*Stored data*.
***
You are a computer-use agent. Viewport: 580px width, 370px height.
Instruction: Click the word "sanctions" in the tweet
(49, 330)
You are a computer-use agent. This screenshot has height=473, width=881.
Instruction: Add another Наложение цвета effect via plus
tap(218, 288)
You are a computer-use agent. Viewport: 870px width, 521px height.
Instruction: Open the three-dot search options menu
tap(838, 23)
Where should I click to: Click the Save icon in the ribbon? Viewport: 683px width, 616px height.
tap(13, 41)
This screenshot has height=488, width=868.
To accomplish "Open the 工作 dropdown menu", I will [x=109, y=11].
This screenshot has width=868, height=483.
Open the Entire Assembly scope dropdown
***
*Exercise brief*.
Look above for lines with the word "This" and copy them all.

*Answer space*.
You are a computer-use agent. This screenshot has height=473, width=881.
This screenshot has height=488, width=868.
This screenshot has width=868, height=483.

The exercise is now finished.